** TEXT SECTION **
- - -

The college opened in 1972 and offers more than fifty associate degree and certificate programs and two bachelor's degree programs. Students that begin their degree at UC Clermont have the opportunity to transition to main campus to complete their degree.

In 2010 select programs at the Clermont campus moved to a new campus, known as UC East, located off of State Route 32 at the former Batavia Transmission plant, due to Clermont College's recent enrollment growth. However, due to prolonged declining enrollment at UC Clermont, UC East was closed and is vacated as of 2020.

==Athletics==
UC Clermont athletics teams are known as the "Cougars" and participate as a member of the United States Collegiate Athletic Association (USCAA). Currently independent, they were previously members of the now defunct Ohio Collegiate Athletic Conference (OCAC). The college currently sponsors six teams including men's and women's basketball, men's and women's soccer, men's baseball, and women's volleyball. Previous sports include women's softball, tennis, and golf.

- - -

** TASK TO CARRY OUT **
Answer these questions from the UC Clermont text:
1. In what year did the college open?
2. As of what year is UC East vacated?
3. What name are the college's athletics teams known by?
The items that come after the UC Clermont text are separate material and have no connection to it.

- - -

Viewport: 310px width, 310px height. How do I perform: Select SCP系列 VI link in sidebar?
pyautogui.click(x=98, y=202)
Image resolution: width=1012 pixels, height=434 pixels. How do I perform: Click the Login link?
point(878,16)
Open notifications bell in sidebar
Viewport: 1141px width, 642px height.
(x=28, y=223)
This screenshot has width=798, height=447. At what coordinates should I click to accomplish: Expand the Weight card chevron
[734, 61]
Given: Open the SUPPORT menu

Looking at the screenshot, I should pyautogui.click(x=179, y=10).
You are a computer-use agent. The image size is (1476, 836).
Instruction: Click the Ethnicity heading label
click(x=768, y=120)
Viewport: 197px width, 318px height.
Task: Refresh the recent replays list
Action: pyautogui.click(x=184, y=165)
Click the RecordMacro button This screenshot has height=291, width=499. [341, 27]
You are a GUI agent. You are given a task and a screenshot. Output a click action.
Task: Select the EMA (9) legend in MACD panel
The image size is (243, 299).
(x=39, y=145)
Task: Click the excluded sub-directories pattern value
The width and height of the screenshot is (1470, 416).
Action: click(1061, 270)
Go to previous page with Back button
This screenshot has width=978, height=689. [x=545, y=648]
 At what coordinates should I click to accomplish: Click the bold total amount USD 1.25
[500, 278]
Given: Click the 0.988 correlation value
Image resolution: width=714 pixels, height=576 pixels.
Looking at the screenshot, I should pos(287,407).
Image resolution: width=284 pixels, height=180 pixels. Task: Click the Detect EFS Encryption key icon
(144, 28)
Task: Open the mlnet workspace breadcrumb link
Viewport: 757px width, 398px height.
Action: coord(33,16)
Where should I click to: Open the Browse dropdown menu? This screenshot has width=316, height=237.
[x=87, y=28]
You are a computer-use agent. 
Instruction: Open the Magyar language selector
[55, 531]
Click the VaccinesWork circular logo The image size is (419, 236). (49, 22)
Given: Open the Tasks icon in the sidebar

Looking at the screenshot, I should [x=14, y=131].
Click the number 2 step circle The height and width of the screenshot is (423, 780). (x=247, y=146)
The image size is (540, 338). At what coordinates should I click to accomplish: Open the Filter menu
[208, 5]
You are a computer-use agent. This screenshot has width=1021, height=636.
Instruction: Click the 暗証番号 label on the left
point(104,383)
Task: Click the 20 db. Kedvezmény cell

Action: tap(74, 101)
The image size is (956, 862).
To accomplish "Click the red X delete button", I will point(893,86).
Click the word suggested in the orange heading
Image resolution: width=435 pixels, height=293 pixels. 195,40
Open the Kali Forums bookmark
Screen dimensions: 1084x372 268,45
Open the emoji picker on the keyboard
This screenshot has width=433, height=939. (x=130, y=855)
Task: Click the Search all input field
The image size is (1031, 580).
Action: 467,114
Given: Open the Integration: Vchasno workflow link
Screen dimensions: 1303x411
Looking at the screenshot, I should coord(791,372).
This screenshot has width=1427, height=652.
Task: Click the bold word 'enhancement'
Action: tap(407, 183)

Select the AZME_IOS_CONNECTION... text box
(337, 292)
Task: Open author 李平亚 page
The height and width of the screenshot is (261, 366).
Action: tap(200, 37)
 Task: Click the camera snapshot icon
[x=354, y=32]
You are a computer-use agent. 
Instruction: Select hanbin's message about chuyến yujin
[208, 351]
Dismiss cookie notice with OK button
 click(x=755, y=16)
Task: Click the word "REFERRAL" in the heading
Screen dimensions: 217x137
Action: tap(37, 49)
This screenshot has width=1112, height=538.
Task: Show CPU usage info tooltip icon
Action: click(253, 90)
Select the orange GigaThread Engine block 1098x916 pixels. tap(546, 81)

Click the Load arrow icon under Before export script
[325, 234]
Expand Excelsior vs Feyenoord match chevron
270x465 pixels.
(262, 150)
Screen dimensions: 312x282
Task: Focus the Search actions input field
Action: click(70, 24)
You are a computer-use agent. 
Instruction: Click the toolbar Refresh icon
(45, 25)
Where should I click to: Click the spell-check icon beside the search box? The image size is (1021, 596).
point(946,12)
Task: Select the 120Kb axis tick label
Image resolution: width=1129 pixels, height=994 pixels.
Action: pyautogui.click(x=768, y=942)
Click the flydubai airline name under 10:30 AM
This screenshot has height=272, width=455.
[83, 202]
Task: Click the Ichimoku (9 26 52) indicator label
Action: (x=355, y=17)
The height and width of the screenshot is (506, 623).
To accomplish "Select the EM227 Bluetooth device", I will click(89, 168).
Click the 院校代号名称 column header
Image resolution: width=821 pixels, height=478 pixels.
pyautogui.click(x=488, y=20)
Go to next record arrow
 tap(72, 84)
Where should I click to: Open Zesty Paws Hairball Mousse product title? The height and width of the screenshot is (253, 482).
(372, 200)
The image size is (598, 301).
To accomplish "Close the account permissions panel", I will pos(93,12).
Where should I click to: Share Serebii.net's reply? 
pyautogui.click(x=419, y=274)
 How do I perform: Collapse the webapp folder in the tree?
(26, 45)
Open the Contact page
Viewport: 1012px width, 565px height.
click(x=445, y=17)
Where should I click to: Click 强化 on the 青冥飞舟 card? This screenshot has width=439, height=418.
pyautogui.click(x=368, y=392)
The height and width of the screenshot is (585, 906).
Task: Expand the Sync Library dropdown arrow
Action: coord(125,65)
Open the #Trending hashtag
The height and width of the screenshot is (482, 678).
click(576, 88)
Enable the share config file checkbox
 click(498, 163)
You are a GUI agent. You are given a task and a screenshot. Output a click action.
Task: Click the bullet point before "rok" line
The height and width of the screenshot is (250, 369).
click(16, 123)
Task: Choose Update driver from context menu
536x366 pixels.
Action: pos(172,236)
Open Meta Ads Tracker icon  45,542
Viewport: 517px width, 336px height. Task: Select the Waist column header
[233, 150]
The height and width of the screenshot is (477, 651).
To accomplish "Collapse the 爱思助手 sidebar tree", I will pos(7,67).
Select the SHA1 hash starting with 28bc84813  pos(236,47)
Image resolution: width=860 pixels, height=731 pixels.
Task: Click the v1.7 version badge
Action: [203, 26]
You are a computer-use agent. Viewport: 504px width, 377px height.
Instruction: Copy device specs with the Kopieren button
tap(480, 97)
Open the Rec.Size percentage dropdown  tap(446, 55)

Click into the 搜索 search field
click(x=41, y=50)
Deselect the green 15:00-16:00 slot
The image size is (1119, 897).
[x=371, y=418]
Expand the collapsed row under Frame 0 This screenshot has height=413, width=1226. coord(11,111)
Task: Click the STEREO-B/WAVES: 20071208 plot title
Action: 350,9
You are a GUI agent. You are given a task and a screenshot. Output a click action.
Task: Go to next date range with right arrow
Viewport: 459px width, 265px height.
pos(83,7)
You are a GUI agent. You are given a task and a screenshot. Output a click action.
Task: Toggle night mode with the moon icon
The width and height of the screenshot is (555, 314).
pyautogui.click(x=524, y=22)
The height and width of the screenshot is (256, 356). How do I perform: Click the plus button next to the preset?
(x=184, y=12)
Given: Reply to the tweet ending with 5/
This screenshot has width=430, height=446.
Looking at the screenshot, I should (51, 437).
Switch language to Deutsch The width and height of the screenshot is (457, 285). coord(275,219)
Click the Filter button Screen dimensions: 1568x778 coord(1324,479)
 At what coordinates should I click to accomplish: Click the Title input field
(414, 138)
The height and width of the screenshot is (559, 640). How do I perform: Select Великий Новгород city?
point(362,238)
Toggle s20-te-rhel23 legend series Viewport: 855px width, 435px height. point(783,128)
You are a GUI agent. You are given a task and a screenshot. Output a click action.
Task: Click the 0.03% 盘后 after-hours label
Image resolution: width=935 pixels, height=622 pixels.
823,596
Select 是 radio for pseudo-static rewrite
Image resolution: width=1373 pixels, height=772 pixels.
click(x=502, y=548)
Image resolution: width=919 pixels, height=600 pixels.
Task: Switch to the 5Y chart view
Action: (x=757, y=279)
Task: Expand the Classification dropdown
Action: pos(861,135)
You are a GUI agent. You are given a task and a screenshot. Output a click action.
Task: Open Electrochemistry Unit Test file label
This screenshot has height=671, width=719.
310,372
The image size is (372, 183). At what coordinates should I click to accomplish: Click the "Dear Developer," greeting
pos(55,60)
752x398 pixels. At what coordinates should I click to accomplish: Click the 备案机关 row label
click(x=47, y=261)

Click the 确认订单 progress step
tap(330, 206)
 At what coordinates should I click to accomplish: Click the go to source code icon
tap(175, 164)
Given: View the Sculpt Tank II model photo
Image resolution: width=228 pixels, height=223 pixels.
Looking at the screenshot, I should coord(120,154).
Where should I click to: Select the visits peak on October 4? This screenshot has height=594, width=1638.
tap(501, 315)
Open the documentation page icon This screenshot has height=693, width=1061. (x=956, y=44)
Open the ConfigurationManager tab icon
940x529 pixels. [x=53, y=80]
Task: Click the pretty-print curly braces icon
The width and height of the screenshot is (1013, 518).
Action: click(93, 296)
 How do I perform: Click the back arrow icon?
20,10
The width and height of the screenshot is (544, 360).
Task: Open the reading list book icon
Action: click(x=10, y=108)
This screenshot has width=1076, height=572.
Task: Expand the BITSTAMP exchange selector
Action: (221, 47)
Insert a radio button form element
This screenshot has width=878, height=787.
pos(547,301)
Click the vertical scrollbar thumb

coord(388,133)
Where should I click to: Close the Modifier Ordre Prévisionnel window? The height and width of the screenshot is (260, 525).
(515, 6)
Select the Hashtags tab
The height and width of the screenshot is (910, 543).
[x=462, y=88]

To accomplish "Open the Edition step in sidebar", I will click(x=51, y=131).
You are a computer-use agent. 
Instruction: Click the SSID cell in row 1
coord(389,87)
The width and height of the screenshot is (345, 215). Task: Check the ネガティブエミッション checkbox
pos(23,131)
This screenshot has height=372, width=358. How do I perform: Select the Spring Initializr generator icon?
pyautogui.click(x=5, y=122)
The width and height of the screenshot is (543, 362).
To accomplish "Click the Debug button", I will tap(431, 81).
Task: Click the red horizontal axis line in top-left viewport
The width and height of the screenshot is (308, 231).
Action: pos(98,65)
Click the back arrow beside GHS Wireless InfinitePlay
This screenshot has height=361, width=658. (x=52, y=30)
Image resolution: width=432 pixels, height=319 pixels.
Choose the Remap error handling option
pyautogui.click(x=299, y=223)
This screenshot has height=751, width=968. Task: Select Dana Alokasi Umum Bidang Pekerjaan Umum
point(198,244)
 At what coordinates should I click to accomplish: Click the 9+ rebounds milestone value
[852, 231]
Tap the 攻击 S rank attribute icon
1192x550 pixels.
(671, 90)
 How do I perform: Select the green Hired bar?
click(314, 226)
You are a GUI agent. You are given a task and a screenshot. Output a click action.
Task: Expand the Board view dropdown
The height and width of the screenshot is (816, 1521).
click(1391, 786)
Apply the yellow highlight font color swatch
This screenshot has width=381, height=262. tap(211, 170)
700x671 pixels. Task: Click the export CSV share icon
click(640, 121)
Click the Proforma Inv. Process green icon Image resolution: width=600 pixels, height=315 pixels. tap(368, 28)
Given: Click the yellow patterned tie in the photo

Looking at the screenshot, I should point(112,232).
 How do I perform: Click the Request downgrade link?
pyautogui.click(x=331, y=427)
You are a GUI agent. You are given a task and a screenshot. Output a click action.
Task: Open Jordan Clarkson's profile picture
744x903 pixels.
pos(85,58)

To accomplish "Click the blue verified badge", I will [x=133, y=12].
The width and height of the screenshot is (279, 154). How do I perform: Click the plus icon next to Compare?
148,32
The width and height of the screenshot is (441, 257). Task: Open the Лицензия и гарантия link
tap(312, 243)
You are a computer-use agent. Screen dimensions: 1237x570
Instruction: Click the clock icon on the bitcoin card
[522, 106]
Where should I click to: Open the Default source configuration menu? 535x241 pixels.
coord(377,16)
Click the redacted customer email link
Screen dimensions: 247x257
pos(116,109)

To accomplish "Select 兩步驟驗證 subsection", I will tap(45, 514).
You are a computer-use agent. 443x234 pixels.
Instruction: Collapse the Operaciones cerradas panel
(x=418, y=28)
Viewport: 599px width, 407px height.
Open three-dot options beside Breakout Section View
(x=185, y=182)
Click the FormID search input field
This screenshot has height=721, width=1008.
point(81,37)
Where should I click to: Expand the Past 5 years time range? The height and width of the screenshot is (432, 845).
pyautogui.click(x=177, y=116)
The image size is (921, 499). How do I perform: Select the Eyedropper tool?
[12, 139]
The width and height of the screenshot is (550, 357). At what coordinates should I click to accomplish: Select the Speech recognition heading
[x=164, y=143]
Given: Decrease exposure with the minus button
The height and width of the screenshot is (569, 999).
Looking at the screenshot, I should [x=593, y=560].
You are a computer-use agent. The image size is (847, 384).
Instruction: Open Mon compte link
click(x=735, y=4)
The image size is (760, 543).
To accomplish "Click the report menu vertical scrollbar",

- - -

** RESULT FOR THIS EXERCISE **
1. 1972
2. 2020
3. The "Cougars"